From somewhere there came a rich oriental odor. It intoxicated me with its subtle perfume. I picked up "After-Dinner Stories" (Balzac), then a translation from Alfred de Musset, an old novel by Wilkie Collins, "The Guilty River;" but still that mysterious perfume pervaded my senses and unfitted me for the otherwise tempting feast spread before me. I looked at the clock; it was nine thirty. I turned again to the table, and carelessly reached out for a pair of dainty, pale tan-colored gloves. Then I seized them eagerly and brushed them against my face; I had found the odor. The gloves were perfumed. They had been worn for the first time to the reception, and had been thrown there into a plate of costly percelain, to await her ladyship's pleasure and do further and final service at the ball. They bore the imprint of her dainty fingers, and they were hardly cold from the touch and the warmth of her pretty white hands. They seemed, as they rested there, like something human; and if they had reached out toward me, or even spoken a word of explanation regarding their highly perfumed selves, I should indeed have been delighted, but neither surprised nor dismayed.

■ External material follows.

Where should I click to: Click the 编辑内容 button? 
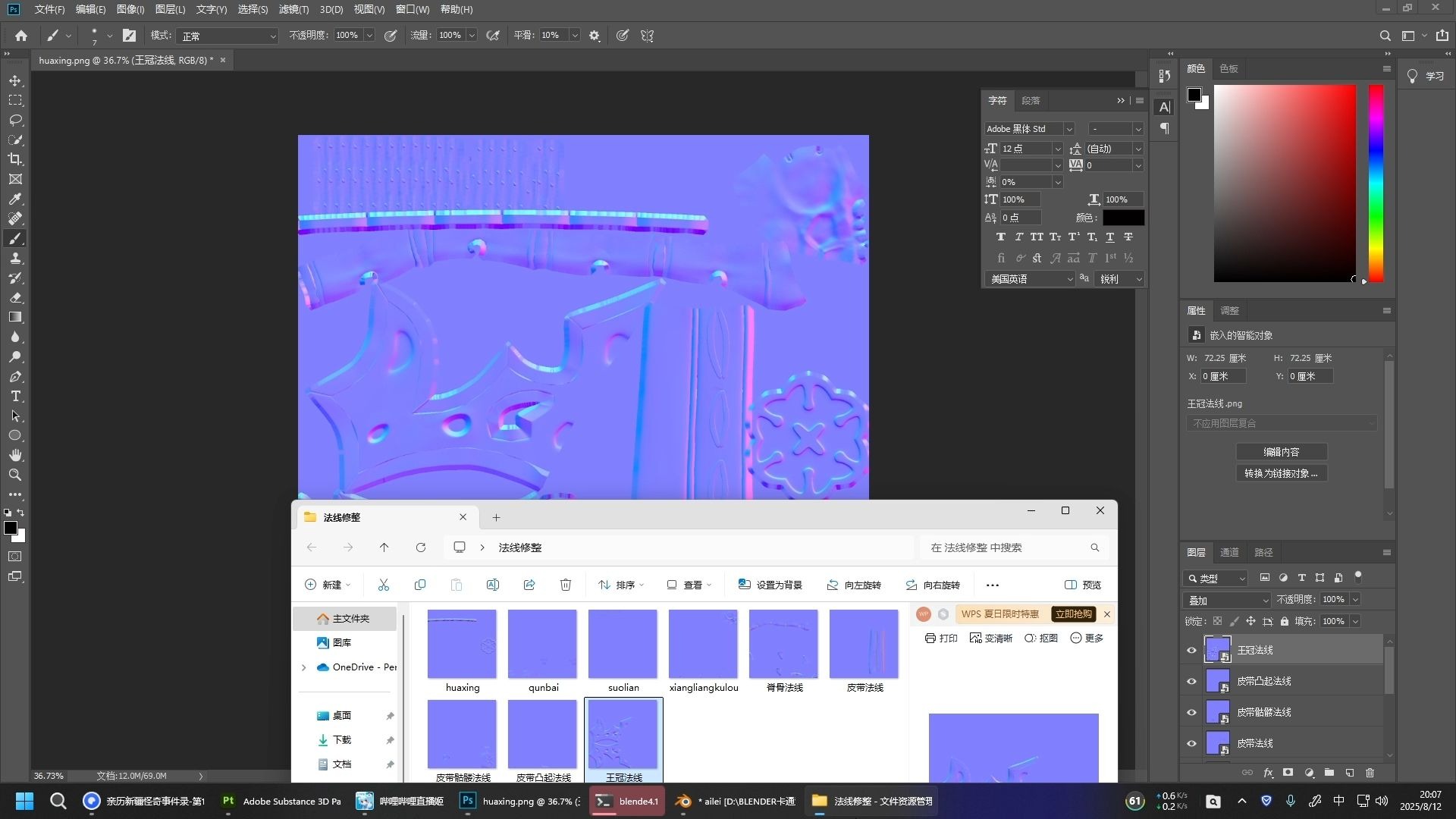pos(1281,452)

But while the gloves did not speak, did not move, something else made mute appeal. Tossed into that same beautiful plate, hidden at first by the gloves, was a bunch, a very small bunch of Russian violets. Evidently they had been worn to the reception, and while I was wondering if she would wear them to the ball I heard a light step, the rustle of silken skirts, and I knew that my wait was ended.